Those lines of the following listing which contain the string "computer" should be returned.

────────────────────

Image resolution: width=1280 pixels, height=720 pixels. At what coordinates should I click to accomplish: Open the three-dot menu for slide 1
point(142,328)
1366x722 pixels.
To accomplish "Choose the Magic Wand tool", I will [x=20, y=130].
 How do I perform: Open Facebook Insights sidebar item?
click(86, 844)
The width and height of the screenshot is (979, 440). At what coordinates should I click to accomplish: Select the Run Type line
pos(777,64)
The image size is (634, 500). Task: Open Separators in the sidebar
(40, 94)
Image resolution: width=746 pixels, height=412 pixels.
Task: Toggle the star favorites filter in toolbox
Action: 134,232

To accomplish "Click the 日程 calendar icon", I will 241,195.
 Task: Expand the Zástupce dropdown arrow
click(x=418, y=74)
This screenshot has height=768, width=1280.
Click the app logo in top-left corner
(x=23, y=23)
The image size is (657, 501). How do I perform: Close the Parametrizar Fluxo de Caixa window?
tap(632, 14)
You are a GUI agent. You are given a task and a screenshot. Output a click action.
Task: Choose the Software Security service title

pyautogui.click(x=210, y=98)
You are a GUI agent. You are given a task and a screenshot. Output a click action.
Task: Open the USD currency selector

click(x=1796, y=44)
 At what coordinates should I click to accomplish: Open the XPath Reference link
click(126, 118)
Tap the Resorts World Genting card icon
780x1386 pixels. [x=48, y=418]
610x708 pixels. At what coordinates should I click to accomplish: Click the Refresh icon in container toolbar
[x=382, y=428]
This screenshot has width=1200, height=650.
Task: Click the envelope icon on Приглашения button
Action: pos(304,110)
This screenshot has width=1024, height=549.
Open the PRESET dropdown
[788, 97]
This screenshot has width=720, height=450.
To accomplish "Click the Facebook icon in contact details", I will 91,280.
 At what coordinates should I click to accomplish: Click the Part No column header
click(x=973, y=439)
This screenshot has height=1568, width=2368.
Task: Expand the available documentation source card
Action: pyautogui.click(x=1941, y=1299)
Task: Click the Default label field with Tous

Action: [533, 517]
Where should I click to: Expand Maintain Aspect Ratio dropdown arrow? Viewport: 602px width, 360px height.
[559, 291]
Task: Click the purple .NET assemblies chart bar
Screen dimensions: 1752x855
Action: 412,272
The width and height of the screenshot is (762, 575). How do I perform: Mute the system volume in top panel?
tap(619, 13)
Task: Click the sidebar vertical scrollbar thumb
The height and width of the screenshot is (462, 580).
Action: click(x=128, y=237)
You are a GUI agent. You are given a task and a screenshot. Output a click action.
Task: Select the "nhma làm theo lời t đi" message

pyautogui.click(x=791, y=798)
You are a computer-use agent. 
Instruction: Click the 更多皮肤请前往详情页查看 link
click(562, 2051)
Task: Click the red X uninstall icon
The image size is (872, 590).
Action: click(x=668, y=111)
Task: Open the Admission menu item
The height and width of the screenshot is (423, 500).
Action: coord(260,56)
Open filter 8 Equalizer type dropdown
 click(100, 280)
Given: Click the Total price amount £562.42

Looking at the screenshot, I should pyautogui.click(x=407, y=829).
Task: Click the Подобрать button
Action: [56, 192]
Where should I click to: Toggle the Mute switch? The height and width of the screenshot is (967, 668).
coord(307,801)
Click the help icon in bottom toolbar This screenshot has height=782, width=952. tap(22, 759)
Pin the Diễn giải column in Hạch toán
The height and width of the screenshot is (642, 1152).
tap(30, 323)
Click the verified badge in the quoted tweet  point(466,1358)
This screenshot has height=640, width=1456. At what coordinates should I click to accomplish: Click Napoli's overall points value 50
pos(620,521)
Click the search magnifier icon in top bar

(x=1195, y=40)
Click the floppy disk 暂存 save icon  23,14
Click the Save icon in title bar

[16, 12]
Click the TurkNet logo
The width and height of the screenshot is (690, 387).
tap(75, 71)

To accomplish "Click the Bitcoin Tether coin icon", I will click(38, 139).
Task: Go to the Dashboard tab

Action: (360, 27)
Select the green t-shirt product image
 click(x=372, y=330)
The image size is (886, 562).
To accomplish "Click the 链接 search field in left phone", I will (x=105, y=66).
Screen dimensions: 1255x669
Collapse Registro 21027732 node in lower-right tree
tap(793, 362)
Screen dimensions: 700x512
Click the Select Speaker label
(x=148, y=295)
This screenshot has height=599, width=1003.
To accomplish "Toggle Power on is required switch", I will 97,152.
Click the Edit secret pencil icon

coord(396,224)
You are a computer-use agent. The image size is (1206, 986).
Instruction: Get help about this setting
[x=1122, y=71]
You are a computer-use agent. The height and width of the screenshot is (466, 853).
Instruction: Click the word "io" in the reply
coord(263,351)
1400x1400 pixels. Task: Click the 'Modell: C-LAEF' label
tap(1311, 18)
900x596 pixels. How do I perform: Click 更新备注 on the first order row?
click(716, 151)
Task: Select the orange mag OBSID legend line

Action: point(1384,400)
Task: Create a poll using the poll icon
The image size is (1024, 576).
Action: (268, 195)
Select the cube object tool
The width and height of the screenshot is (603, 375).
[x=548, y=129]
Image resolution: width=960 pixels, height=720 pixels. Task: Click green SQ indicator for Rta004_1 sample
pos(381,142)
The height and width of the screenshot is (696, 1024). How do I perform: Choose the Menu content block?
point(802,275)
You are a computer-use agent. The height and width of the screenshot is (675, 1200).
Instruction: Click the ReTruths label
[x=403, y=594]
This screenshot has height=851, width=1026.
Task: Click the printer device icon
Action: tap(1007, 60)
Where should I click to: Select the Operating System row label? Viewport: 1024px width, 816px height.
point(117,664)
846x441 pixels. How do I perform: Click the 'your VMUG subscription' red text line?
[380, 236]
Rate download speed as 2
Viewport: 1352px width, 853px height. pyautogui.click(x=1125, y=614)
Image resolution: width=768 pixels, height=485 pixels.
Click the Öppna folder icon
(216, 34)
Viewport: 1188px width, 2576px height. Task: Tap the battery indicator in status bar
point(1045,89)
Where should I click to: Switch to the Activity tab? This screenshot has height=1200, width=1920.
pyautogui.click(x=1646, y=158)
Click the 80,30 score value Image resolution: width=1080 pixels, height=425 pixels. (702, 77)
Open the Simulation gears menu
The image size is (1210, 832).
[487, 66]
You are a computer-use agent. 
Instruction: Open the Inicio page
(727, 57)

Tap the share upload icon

────────────────────

## Answer space
You are a computer-use agent. 
You are a computer-use agent. The image size is (1206, 986).
You are a computer-use agent. The height and width of the screenshot is (466, 853).
You are a computer-use agent. The height and width of the screenshot is (675, 1200).
You are a computer-use agent. 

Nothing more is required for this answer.